● Task details
The data below is to be repeated in full, exactly as shown.

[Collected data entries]
-=-=-=-=-
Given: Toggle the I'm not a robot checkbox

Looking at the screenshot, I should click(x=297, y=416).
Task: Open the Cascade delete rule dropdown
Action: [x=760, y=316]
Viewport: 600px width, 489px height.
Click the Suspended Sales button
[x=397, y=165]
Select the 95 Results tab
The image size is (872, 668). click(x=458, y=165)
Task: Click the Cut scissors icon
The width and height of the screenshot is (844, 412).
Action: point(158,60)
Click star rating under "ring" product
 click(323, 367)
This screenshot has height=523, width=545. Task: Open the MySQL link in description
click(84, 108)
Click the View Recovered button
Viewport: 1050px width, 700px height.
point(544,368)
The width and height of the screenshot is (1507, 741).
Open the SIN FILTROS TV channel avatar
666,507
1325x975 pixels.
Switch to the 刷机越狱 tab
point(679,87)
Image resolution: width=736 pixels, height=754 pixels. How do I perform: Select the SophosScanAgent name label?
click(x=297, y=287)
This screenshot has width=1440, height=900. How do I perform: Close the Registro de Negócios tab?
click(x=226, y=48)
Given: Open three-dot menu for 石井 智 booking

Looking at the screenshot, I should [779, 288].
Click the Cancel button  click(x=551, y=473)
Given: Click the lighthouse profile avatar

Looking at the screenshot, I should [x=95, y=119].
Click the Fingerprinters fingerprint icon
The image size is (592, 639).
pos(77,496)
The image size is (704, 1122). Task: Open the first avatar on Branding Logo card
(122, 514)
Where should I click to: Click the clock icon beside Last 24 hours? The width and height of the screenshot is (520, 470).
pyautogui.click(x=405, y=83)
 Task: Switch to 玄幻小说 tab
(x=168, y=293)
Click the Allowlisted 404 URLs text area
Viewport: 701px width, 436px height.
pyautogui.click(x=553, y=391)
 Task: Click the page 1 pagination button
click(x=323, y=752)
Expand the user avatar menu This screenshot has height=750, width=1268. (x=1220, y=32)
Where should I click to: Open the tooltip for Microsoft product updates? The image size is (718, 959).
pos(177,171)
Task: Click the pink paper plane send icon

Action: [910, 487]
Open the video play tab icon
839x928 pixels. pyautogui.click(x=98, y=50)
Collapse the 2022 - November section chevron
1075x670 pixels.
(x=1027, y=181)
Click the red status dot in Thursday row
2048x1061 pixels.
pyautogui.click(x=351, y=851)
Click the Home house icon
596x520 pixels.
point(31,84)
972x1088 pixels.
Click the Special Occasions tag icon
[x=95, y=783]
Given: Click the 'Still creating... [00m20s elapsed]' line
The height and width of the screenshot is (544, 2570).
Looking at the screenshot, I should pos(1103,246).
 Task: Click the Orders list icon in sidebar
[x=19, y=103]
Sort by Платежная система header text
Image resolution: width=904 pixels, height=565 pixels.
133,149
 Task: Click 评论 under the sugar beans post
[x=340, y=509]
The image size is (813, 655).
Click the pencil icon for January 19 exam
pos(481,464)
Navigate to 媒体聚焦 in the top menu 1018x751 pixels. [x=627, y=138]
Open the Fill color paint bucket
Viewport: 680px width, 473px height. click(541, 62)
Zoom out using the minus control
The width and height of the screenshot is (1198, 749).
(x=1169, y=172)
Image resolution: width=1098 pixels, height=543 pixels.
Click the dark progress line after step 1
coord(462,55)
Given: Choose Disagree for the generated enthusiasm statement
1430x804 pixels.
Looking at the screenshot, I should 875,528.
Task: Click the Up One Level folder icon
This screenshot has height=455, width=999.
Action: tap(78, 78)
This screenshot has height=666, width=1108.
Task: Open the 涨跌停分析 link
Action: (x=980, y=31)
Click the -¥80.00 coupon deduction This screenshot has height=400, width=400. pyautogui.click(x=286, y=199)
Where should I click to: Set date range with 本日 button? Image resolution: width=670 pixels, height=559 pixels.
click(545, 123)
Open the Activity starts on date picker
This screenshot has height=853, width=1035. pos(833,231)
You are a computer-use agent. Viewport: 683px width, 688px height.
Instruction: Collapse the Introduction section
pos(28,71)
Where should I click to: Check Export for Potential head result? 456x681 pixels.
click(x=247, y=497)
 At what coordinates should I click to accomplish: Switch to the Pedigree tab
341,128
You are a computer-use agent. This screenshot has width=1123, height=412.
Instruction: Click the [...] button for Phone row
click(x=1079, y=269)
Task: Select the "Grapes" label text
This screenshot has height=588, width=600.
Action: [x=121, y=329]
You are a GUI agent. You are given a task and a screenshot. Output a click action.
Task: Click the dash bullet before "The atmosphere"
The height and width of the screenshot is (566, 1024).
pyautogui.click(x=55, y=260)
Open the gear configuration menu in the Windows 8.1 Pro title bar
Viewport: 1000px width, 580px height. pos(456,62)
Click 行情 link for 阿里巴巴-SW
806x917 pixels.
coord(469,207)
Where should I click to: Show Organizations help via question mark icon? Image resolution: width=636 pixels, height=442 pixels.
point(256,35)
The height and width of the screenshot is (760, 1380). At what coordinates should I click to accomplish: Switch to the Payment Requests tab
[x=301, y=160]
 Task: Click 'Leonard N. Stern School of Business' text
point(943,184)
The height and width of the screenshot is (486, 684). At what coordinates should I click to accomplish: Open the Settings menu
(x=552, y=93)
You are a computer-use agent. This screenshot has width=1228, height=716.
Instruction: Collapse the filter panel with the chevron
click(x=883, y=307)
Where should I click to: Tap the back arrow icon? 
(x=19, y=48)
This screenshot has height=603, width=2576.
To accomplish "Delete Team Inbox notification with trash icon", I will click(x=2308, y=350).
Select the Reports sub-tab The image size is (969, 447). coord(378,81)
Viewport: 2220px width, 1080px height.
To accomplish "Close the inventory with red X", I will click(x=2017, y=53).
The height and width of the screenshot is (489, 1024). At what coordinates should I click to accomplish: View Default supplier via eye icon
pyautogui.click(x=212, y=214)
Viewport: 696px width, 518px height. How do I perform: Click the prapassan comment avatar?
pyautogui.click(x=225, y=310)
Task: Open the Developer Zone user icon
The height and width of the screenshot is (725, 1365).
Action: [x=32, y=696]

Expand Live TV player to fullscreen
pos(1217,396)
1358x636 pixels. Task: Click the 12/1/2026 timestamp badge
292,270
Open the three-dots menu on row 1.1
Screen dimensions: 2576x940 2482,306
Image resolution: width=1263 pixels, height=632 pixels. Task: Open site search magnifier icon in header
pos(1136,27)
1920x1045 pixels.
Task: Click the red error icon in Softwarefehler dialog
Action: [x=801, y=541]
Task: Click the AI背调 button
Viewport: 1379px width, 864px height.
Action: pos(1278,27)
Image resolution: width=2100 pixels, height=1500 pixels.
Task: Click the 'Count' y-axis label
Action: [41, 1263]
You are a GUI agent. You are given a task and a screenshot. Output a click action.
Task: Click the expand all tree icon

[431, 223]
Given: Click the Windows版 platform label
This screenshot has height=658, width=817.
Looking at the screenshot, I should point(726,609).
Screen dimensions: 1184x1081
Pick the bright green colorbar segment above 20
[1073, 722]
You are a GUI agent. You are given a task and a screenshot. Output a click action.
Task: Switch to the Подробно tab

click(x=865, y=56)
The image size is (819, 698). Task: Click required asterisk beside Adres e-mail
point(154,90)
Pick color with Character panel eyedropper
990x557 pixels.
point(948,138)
-=-=-=-=-
● Answer to the exercise
Given: Toggle the I'm not a robot checkbox

Looking at the screenshot, I should click(x=297, y=416).
Task: Open the Cascade delete rule dropdown
Action: [x=760, y=316]
Viewport: 600px width, 489px height.
Click the Suspended Sales button
[x=397, y=165]
Select the 95 Results tab
The image size is (872, 668). click(x=458, y=165)
Task: Click the Cut scissors icon
The width and height of the screenshot is (844, 412).
Action: point(158,60)
Click star rating under "ring" product
 click(323, 367)
This screenshot has height=523, width=545. Task: Open the MySQL link in description
click(84, 108)
Click the View Recovered button
Viewport: 1050px width, 700px height.
point(544,368)
The width and height of the screenshot is (1507, 741).
Open the SIN FILTROS TV channel avatar
666,507
1325x975 pixels.
Switch to the 刷机越狱 tab
point(679,87)
Image resolution: width=736 pixels, height=754 pixels. How do I perform: Select the SophosScanAgent name label?
click(x=297, y=287)
This screenshot has width=1440, height=900. How do I perform: Close the Registro de Negócios tab?
click(x=226, y=48)
Given: Open three-dot menu for 石井 智 booking

Looking at the screenshot, I should [779, 288].
Click the Cancel button  click(x=551, y=473)
Given: Click the lighthouse profile avatar

Looking at the screenshot, I should [x=95, y=119].
Click the Fingerprinters fingerprint icon
The image size is (592, 639).
pos(77,496)
The image size is (704, 1122). Task: Open the first avatar on Branding Logo card
(122, 514)
Where should I click to: Click the clock icon beside Last 24 hours? The width and height of the screenshot is (520, 470).
pyautogui.click(x=405, y=83)
 Task: Switch to 玄幻小说 tab
(x=168, y=293)
Click the Allowlisted 404 URLs text area
Viewport: 701px width, 436px height.
pyautogui.click(x=553, y=391)
 Task: Click the page 1 pagination button
click(x=323, y=752)
Expand the user avatar menu This screenshot has height=750, width=1268. (x=1220, y=32)
Where should I click to: Open the tooltip for Microsoft product updates? The image size is (718, 959).
pos(177,171)
Task: Click the pink paper plane send icon

Action: [910, 487]
Open the video play tab icon
839x928 pixels. pyautogui.click(x=98, y=50)
Collapse the 2022 - November section chevron
1075x670 pixels.
(x=1027, y=181)
Click the red status dot in Thursday row
2048x1061 pixels.
pyautogui.click(x=351, y=851)
Click the Home house icon
596x520 pixels.
point(31,84)
972x1088 pixels.
Click the Special Occasions tag icon
[x=95, y=783]
Given: Click the 'Still creating... [00m20s elapsed]' line
The height and width of the screenshot is (544, 2570).
Looking at the screenshot, I should pos(1103,246).
 Task: Click the Orders list icon in sidebar
[x=19, y=103]
Sort by Платежная система header text
Image resolution: width=904 pixels, height=565 pixels.
133,149
 Task: Click 评论 under the sugar beans post
[x=340, y=509]
The image size is (813, 655).
Click the pencil icon for January 19 exam
pos(481,464)
Navigate to 媒体聚焦 in the top menu 1018x751 pixels. [x=627, y=138]
Open the Fill color paint bucket
Viewport: 680px width, 473px height. click(541, 62)
Zoom out using the minus control
The width and height of the screenshot is (1198, 749).
(x=1169, y=172)
Image resolution: width=1098 pixels, height=543 pixels.
Click the dark progress line after step 1
coord(462,55)
Given: Choose Disagree for the generated enthusiasm statement
1430x804 pixels.
Looking at the screenshot, I should 875,528.
Task: Click the Up One Level folder icon
This screenshot has height=455, width=999.
Action: tap(78, 78)
This screenshot has height=666, width=1108.
Task: Open the 涨跌停分析 link
Action: (x=980, y=31)
Click the -¥80.00 coupon deduction This screenshot has height=400, width=400. pyautogui.click(x=286, y=199)
Where should I click to: Set date range with 本日 button? Image resolution: width=670 pixels, height=559 pixels.
click(545, 123)
Open the Activity starts on date picker
This screenshot has height=853, width=1035. pos(833,231)
You are a computer-use agent. Viewport: 683px width, 688px height.
Instruction: Collapse the Introduction section
pos(28,71)
Where should I click to: Check Export for Potential head result? 456x681 pixels.
click(x=247, y=497)
 At what coordinates should I click to accomplish: Switch to the Pedigree tab
341,128
You are a computer-use agent. This screenshot has width=1123, height=412.
Instruction: Click the [...] button for Phone row
click(x=1079, y=269)
Task: Select the "Grapes" label text
This screenshot has height=588, width=600.
Action: [x=121, y=329]
You are a GUI agent. You are given a task and a screenshot. Output a click action.
Task: Click the dash bullet before "The atmosphere"
The height and width of the screenshot is (566, 1024).
pyautogui.click(x=55, y=260)
Open the gear configuration menu in the Windows 8.1 Pro title bar
Viewport: 1000px width, 580px height. pos(456,62)
Click 行情 link for 阿里巴巴-SW
806x917 pixels.
coord(469,207)
Where should I click to: Show Organizations help via question mark icon? Image resolution: width=636 pixels, height=442 pixels.
point(256,35)
The height and width of the screenshot is (760, 1380). At what coordinates should I click to accomplish: Switch to the Payment Requests tab
[x=301, y=160]
 Task: Click 'Leonard N. Stern School of Business' text
point(943,184)
The height and width of the screenshot is (486, 684). At what coordinates should I click to accomplish: Open the Settings menu
(x=552, y=93)
You are a computer-use agent. This screenshot has width=1228, height=716.
Instruction: Collapse the filter panel with the chevron
click(x=883, y=307)
Where should I click to: Tap the back arrow icon? 
(x=19, y=48)
This screenshot has height=603, width=2576.
To accomplish "Delete Team Inbox notification with trash icon", I will click(x=2308, y=350).
Select the Reports sub-tab The image size is (969, 447). coord(378,81)
Viewport: 2220px width, 1080px height.
To accomplish "Close the inventory with red X", I will click(x=2017, y=53).
The height and width of the screenshot is (489, 1024). At what coordinates should I click to accomplish: View Default supplier via eye icon
pyautogui.click(x=212, y=214)
Viewport: 696px width, 518px height. How do I perform: Click the prapassan comment avatar?
pyautogui.click(x=225, y=310)
Task: Open the Developer Zone user icon
The height and width of the screenshot is (725, 1365).
Action: [x=32, y=696]

Expand Live TV player to fullscreen
pos(1217,396)
1358x636 pixels. Task: Click the 12/1/2026 timestamp badge
292,270
Open the three-dots menu on row 1.1
Screen dimensions: 2576x940 2482,306
Image resolution: width=1263 pixels, height=632 pixels. Task: Open site search magnifier icon in header
pos(1136,27)
1920x1045 pixels.
Task: Click the red error icon in Softwarefehler dialog
Action: [x=801, y=541]
Task: Click the AI背调 button
Viewport: 1379px width, 864px height.
Action: pos(1278,27)
Image resolution: width=2100 pixels, height=1500 pixels.
Task: Click the 'Count' y-axis label
Action: [41, 1263]
You are a GUI agent. You are given a task and a screenshot. Output a click action.
Task: Click the expand all tree icon

[431, 223]
Given: Click the Windows版 platform label
This screenshot has height=658, width=817.
Looking at the screenshot, I should point(726,609).
Screen dimensions: 1184x1081
Pick the bright green colorbar segment above 20
[1073, 722]
You are a GUI agent. You are given a task and a screenshot. Output a click action.
Task: Switch to the Подробно tab

click(x=865, y=56)
The image size is (819, 698). Task: Click required asterisk beside Adres e-mail
point(154,90)
Pick color with Character panel eyedropper
990x557 pixels.
point(948,138)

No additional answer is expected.